Fortunately, there’s a really good selection of machines out there that take all the production pain away. The best bit? They do so without compromising on the quality of the drink.
Our DeLonghi EC702 review takes a detailed look at a very popular machine of its type. It’s designed from the ground up to produce barista-quality espresso without you breaking a sweat!
What to look for
The whole purpose of these machines is to deliver great coffee without too much involvement on your part.
If you’re looking to buy an espresso machine like the EC702 though, there a few things to consider first:
Simplicity: Are the controls easy to use and see? You want to buy an espresso machine that keeps things as simple as possible, and gives clear indications for each step of the brewing process.
Brew Quality: It goes without saying, but make sure you pick a machine that doesn’t compromise on the quality of the espresso. It shouldn’t produce weak coffee, just because it’s aimed at beginners.
Reservoir: You’re looking for a water reservoir that’s large enough to meet your consumption needs. It also needs to be discrete enough that the whole machine doesn’t dominate your kitchen. Make sure that it’s easy to remove as well.
Frothing: If you’re going to make a lot of lattes or cappuccinos, you need to make sure the machine includes a good frother.

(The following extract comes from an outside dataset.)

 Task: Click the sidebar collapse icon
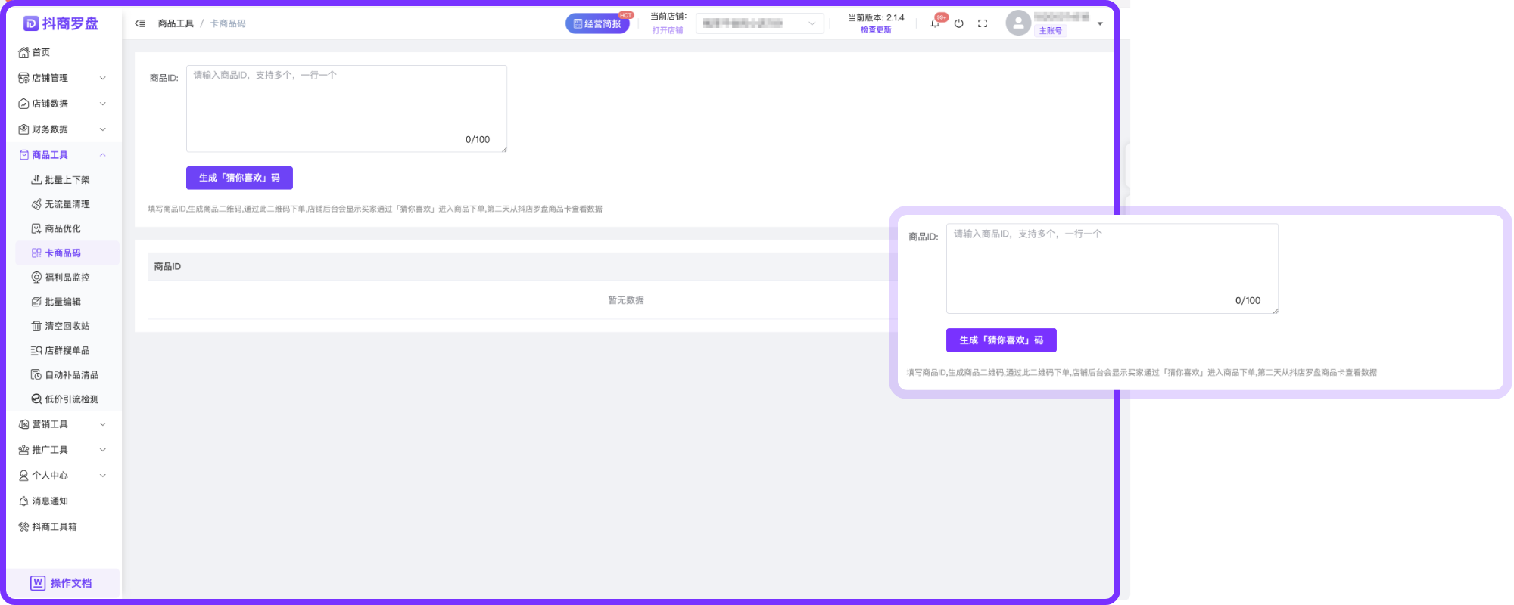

Some provide plenty of control but have a higher skill ceiling to use. Others are automatic, which makes them simpler to use but you have less input on the texture of the foam.
Noise: By their nature, espresso machines can make quite a bit of noise. If you’re working in an office environment (or you have a very young family like I do), a quieter machine will be preferable.
The De’Longhi EC702
The DeLonghi EC702 15 Bar Pump Espresso Maker is designed for people who have very little experience of coffee brewing, but still want a high-quality espresso.
You get really good coffee, at a sensible budget, and without having to take too much control over the process.
You wouldn’t want to use it in a commercial environment, but for the average household or small office it’s one of De’Longhi’s go-to espresso machines.
- Very high quality espresso, delivered as a single or double shot.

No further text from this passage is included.